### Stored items
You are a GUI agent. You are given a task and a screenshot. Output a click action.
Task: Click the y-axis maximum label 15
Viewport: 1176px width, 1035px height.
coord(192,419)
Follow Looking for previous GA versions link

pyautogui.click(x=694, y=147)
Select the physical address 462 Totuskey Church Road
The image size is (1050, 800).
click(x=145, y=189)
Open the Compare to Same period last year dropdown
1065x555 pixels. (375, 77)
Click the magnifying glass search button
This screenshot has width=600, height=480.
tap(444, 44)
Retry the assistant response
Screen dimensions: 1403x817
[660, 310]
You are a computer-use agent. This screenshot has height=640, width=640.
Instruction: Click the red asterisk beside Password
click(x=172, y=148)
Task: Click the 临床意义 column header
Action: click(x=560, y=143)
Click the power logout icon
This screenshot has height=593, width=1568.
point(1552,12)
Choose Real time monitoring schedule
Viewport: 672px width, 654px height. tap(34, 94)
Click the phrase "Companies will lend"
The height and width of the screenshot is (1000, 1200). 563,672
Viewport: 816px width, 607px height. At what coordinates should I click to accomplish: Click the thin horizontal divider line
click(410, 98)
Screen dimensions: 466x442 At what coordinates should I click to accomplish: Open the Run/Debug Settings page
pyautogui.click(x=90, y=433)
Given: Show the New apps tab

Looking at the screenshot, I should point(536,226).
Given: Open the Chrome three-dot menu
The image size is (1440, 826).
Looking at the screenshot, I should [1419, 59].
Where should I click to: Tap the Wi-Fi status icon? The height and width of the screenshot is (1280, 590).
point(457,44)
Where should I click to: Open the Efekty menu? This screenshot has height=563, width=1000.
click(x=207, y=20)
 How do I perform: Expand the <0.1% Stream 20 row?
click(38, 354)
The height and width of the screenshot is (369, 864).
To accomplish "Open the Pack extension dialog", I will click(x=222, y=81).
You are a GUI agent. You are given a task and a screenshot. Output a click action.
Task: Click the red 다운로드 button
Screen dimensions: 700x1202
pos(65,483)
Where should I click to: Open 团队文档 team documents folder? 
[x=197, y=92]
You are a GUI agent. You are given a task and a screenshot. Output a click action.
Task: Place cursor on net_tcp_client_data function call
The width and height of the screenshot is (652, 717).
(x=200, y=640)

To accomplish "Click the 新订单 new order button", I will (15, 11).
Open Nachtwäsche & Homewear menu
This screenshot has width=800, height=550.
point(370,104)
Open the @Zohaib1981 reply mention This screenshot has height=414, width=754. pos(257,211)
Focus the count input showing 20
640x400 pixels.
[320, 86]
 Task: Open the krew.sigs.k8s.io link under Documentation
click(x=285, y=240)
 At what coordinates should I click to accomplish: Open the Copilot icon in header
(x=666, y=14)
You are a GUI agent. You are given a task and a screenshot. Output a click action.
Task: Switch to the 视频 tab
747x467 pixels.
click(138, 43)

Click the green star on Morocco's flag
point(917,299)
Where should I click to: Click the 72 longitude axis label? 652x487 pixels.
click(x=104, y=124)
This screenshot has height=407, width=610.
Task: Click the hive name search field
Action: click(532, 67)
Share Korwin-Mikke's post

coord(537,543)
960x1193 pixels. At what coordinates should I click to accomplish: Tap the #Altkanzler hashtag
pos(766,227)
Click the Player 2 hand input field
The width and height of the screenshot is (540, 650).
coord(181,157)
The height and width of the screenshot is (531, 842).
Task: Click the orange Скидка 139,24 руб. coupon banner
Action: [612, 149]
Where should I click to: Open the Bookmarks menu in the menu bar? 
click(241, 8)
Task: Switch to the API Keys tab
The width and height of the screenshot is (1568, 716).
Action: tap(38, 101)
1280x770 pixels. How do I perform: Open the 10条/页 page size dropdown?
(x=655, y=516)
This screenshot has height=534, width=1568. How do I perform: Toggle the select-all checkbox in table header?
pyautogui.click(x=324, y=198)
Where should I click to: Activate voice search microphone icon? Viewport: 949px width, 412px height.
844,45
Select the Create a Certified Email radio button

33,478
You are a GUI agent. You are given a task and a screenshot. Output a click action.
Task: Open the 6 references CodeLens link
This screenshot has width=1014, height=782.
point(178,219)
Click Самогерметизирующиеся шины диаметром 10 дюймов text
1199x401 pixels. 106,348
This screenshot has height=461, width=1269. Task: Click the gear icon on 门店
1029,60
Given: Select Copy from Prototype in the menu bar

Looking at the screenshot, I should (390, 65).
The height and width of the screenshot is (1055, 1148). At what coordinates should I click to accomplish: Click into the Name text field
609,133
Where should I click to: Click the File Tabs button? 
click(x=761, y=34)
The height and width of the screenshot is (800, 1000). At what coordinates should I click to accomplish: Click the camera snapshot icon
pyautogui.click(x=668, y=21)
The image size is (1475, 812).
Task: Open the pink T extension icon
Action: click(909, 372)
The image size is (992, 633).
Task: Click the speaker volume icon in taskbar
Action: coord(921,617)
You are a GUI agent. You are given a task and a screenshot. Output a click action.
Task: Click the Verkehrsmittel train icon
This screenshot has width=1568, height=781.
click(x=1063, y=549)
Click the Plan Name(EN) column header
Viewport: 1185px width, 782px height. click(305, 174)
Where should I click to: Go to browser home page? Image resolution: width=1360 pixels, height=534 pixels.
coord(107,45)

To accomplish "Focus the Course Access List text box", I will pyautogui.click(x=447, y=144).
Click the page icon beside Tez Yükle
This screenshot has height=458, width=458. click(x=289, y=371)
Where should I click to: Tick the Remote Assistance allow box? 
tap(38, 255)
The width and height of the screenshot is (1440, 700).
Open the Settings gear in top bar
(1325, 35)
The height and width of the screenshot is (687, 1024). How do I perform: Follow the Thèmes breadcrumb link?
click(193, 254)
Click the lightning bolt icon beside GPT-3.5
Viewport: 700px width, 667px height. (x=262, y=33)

### ASSIGNED TASK
Return every line from the entries above that contains the word "Focus".

### THE COMPLETED TASK
Focus the count input showing 20
To accomplish "Focus the Course Access List text box", I will pyautogui.click(x=447, y=144).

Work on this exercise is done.